No server hello, no pool packets

Can you telnet from LTM to server:443 and do an HTTP GET?

Posted By Chris Miller on 10/05/2010 09:10 AM

 

Can you telnet from LTM to server:443 and do an HTTP GET?

 

May I suggest you re-read my query. Especially the openssl client test part.

 

 

many thanks.

 

Posted By strongarm on 10/05/2010 09:29 AM

 

Posted By Chris Miller on 10/05/2010 09:10 AM

 

Can you telnet from LTM to server:443 and do an HTTP GET?

 

May I suggest you re-read my query. Especially the openssl client test part.

 

 

many thanks.

 

 

Doing an openssl test doesn't simulate SNAT. When you sniffed, did you simply sniff from the pool member? I'd capture on the F5 while telnetting to :443 on your Virtual Server to make sure the first half of the connection works fine. With that capture, you should also see the F5 translate the source address and connect to the pool member.

Like I said, the first part of the connection( to Virtual) works fine, I see the client & server cert being exchanged. Its the pool connection which shows no packets, nothing.

 

 

Funny part is changing everything to port 80 works.

 

 

 

Could it be a Network firewall blocking packet to the SNAT address on port 443? but then why would i be able to receive the server cert (pool side).

 

 

 

thanks.

 

Posted By strongarm on 10/05/2010 10:09 AM

 

Like I said, the first part of the connection( to Virtual) works fine, I see the client & server cert being exchanged. Its the pool connection which shows no packets, nothing.

 

 

Funny part is changing everything to port 80 works.

 

 

 

Could it be a Network firewall blocking packet to the SNAT address on port 443? but then why would i be able to receive the server cert (pool side).

 

 

 

thanks.

 

 

It could certainly be a firewall blocking traffic. That's why I recommend doing the capture from the F5 as that'll show whether the source address translation is working properly and if you're getting a RST or silent-drop for the traffic to the pool members:443.

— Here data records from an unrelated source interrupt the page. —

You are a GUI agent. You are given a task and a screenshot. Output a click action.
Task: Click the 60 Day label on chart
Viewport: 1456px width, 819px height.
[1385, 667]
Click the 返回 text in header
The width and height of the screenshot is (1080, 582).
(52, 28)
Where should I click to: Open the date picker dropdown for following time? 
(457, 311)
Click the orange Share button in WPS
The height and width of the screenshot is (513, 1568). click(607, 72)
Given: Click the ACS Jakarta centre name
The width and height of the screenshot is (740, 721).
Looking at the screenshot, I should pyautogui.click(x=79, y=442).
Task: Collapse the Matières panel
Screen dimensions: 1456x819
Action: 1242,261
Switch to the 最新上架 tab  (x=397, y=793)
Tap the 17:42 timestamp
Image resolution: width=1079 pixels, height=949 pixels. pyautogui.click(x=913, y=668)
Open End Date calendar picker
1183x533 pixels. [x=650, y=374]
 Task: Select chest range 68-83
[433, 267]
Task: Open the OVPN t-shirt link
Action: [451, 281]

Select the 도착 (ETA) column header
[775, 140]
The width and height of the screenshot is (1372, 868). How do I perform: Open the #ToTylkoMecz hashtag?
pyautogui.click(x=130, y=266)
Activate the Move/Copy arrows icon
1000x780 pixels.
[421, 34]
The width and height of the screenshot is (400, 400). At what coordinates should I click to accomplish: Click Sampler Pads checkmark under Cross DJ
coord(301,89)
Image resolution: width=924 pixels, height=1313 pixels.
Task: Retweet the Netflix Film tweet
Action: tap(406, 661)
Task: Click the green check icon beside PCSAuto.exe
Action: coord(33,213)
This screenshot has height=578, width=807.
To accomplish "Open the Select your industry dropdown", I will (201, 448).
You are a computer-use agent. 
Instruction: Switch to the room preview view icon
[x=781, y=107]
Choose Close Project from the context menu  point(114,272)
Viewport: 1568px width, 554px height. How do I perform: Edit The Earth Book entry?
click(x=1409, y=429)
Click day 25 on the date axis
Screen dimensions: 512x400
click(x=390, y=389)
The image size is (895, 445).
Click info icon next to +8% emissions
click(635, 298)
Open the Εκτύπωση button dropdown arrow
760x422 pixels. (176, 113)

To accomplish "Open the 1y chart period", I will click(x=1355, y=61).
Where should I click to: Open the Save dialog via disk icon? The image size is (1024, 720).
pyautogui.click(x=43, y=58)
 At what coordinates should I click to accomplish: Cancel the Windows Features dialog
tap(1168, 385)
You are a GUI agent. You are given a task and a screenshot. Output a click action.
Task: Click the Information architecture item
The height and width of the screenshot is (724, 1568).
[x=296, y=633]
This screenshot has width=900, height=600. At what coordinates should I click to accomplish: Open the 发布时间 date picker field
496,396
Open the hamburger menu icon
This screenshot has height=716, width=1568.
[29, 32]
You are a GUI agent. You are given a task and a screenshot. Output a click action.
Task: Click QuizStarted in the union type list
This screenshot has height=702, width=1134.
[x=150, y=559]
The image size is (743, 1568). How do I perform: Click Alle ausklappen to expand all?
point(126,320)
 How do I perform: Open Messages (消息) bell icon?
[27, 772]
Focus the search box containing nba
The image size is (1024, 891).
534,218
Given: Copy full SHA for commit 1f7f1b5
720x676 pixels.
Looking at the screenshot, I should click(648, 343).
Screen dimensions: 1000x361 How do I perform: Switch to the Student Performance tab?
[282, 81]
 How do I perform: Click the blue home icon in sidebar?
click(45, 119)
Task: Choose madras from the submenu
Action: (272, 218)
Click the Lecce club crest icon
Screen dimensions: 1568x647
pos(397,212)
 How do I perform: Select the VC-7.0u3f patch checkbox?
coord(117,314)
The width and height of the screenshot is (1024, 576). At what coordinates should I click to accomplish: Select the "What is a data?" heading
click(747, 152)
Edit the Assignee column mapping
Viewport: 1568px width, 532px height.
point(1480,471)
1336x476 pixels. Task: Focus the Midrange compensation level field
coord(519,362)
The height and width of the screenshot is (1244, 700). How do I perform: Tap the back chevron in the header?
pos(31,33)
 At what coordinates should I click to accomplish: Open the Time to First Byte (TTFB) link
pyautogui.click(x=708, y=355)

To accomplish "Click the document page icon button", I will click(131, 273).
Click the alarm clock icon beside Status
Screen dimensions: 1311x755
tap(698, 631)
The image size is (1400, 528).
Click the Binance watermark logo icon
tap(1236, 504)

Sounds like you've got just about everything covered in your original post, but I'll give it a shot.

 

 

Have you made sure that neither the client or server certificates used in the profiles are expired? Are you doing any certificate validation on the origin servers? If the answer is no to all of those, I'd start dumping packets on origin server (looking for packets from the automap address) and see where they are being returned. If nothing pops up there, I'd start checking error logs on the origin server.

 

 

Hope this helps,

 

 

George

Also make sure that you do indeed have a floating self-IP assigned to the egres VLAN and that your origin server has a route back.

 

 

-George

Thanks, I'll watch out for those silent drops, certainly appears to be a blocked snat 443 port through firewall.

 

 

 

 

 

 

 

Awesome strongarm, glad you found the smoking gun! :-)

Posted By strongarm on 10/05/2010 11:18 AM

 

Thanks, I'll watch out for those silent drops, certainly appears to be a blocked snat 443 port through firewall.

 

 

 

 

 

 

 

 

Good deal...snat is a fun one. Health checks originate from the unit's self-ip while snat auto-map uses the floating IP. That can get a bit weird since your pool members might appear up since health check traffic gets through but real traffic can't.